July 6 2015 Latest news:
Thursday, January 23, 2014
Proposals for 190 new homes on top-quality farmland on the edge of Felixstowe have moved a step closer after developers offered highways and community benefits in a bid to overcome objections.
Landowners Trinity College, Cambridge, have put forward the scheme for a 12.7-acre site known as Walton Green South, next to the new Felixstowe Academy off Walton High Street.
Suffolk Coastal council refused permission for a previous application for the homes – one third of which will be affordable – amid concerns over the extra traffic at the school entrance shared with the estate, the effect on listed Walton Hall, and that the plan was against policy.
Felixstowe Town Council was told the application had been resubmitted with some changes made to move some of the housing away from Walton Hall, and also to increase landscaping to protect the hall.

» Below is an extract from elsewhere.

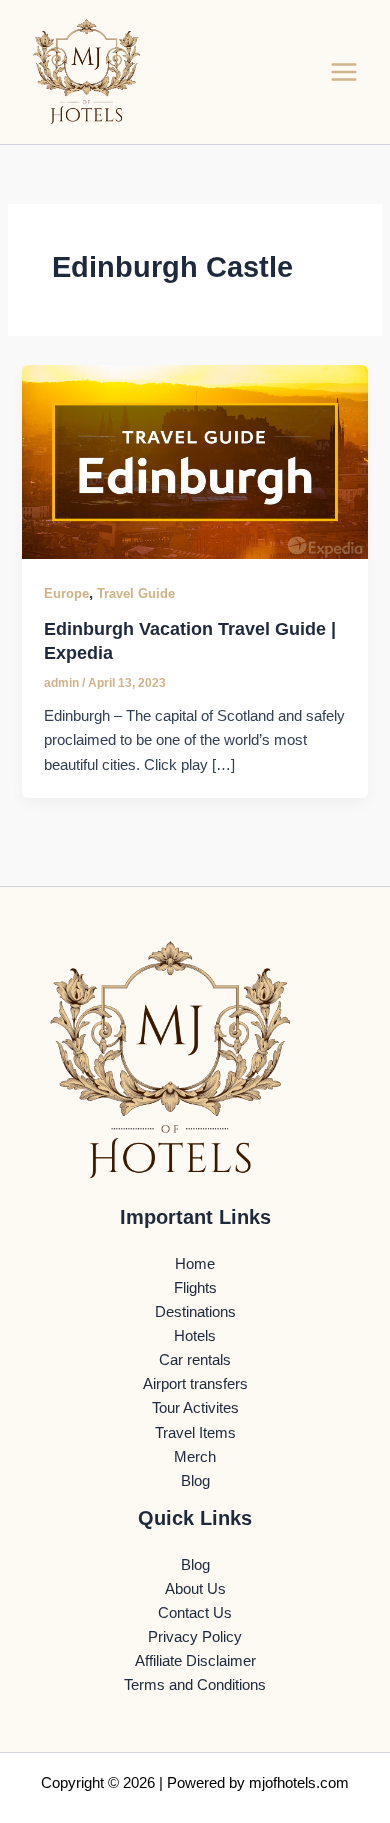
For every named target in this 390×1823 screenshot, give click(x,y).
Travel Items (195, 1433)
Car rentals (195, 1360)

Anglian Water had also indicated a new pumping station was needed to control flows into the main sewer.
A landscaping bund with acoustic fencing on top would be built around the site to curb the noise from the A14 and rail line.
Talks had also taken place between the town council, Trinity College, their agents Bidwells, and others, and the college was now prepared to build a three-arm roundabout on Walton High Street – overcoming the town council’s main concern last time around – to improve road safety, and also to contribute £147,824 towards sports provision in the town.

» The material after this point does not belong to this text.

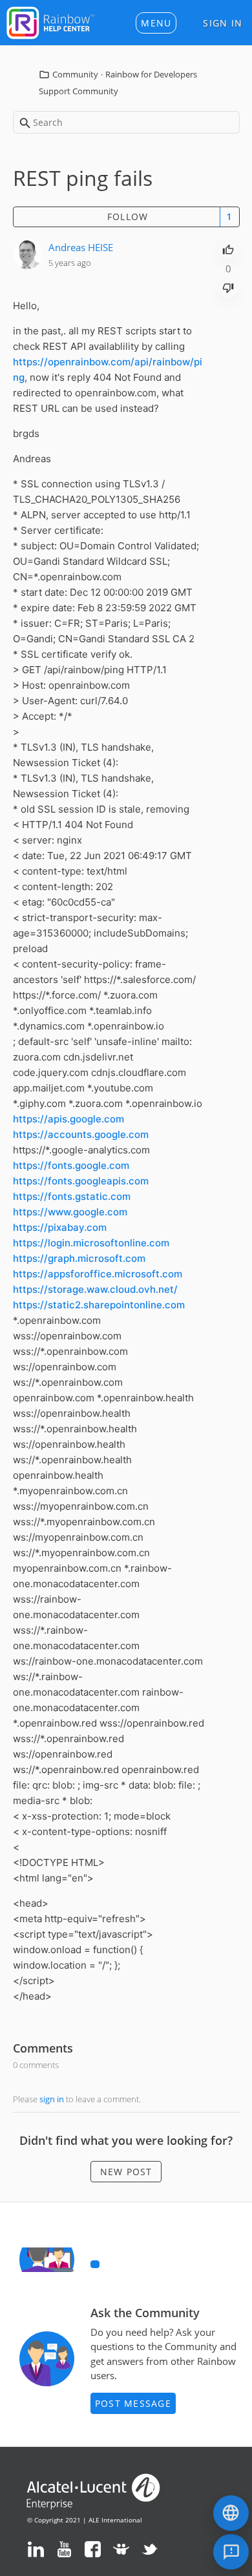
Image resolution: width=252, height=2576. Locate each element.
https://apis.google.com (68, 1119)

Plans committee chairman Andy Smith said: “As far as we are concerned this seems to be what we asked for – we seem to have got what we wanted.”
Councillor Stuart Bird said land needed to be found for the 1,760 homes earmarked for Felixstowe.
He said: “It’s no good burying our heads in the sand and hoping these houses will materialise out of the ether. This site meets all the requirements.”
Councillor Doreen Savage said: “We cannot keep on refusing housing and we have some contentious applications coming up in the months ahead. This site is accessible and the infrastructure is in place.
“Now we have the offer of a roundabout, too, which mitigates some of the arguments from before.”
But councillors Kimberley Williams and Mike Deacon said the project should be refused – it was against policy, and would mean the loss of prime grade two food-producing land, the best and most versatile and which the council should be fighting to preserve.
Mr Deacon said: “It’s still a greenfield site, still good quality agricultural land, and we are going to need land like this in the future.”
Ms Williams warned the committee that offers made by developers were “not set in stone” and there had been several instances where legal agreements had been altered and items like affordable homes later removed.
She said: “We need to use brownfield and infill sites first and then, and only then, look to build on greenfield land.”
The committee agreed to recommend approval for the homes providing the roundabout and sports cash was guaranteed.